The psychostimulant methamphetamine (METH) is highly addictive and neurotoxic to dopamine terminals. METH toxicity has been suggested to be due to the release and accumulation of dopamine in the cytosol of these terminals. The vesicular monoamine transporter 2 (VMAT2; SLC18A2) is a critical mediator of dopamine handling. Mice overexpressing VMAT2 (VMAT2-HI) have an increased vesicular capacity to store dopamine, thus augmenting striatal dopamine levels and dopamine release in the striatum. Based on the altered compartmentalization of intracellular dopamine in the VMAT2-HI mice, we assessed whether enhanced vesicular function was capable of reducing METH-induced damage to the striatal dopamine system. While wildtype mice show significant losses in striatal levels of the dopamine transporter (65% loss) and tyrosine hydroxylase (46% loss) following a 4 × 10 mg/kg METH dosing regimen, VMAT2-HI mice were protected from this damage.
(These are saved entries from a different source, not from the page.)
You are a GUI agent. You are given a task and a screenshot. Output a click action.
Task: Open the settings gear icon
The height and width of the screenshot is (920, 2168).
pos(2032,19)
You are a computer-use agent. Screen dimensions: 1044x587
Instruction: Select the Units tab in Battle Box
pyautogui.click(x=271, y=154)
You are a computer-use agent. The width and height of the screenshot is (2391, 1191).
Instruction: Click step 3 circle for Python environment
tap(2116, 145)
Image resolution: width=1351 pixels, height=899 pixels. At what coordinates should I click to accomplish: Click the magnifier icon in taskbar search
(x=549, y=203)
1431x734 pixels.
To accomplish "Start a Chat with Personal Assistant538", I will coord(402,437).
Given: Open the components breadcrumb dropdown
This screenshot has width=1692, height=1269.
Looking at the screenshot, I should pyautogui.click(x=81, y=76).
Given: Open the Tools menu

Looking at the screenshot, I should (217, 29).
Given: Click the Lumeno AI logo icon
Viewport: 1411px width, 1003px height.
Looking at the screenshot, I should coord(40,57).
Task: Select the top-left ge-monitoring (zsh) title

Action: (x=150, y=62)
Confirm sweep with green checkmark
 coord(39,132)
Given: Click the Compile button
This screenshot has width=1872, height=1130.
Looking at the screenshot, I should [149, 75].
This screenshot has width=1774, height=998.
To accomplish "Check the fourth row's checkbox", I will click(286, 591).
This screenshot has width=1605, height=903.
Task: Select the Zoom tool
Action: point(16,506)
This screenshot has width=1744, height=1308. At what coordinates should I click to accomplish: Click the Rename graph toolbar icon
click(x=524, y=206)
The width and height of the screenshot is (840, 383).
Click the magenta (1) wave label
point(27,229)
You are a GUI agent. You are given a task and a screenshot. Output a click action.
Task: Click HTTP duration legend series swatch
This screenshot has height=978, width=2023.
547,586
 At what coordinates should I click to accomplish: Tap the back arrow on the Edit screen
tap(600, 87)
VMAT2-HI mice were also spared from the inflammatory response that follows METH treatment, showing an increase in astroglial markers that was approximately one-third of that of wildtype animals (117% vs 36% increase in GFAP, wildtype vs VMAT2-HI). Further analysis also showed that elevated VMAT2 level does not alter the ability of METH to increase core body temperature, a mechanism integral to the toxicity of the drug. Finally, the VMAT2-HI mice showed no difference from wildtype littermates on both METH-induced conditioned place preference and in METH-induced locomotor activity (1 mg/kg METH). These results demonstrate that elevated VMAT2 protects against METH toxicity without enhancing the rewarding effects of the drug. Since the VMAT2-HI mice are protected from METH despite higher basal dopamine levels, this study suggests that METH toxicity depends more on the proper compartmentalization of synaptic dopamine than on the absolute amount of dopamine in the brain.